* _Dataset records_:
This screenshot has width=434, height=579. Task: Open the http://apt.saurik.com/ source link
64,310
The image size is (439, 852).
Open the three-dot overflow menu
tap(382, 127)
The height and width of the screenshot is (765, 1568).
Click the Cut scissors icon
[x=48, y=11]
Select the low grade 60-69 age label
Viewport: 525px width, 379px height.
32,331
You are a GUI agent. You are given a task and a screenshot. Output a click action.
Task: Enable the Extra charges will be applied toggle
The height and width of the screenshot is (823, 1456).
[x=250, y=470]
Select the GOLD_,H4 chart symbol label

* _Work order_: Retype every entry exactly.

* _Written answer_:
This screenshot has width=434, height=579. Task: Open the http://apt.saurik.com/ source link
64,310
The image size is (439, 852).
Open the three-dot overflow menu
tap(382, 127)
The height and width of the screenshot is (765, 1568).
Click the Cut scissors icon
[x=48, y=11]
Select the low grade 60-69 age label
Viewport: 525px width, 379px height.
32,331
You are a GUI agent. You are given a task and a screenshot. Output a click action.
Task: Enable the Extra charges will be applied toggle
The height and width of the screenshot is (823, 1456).
[x=250, y=470]
Select the GOLD_,H4 chart symbol label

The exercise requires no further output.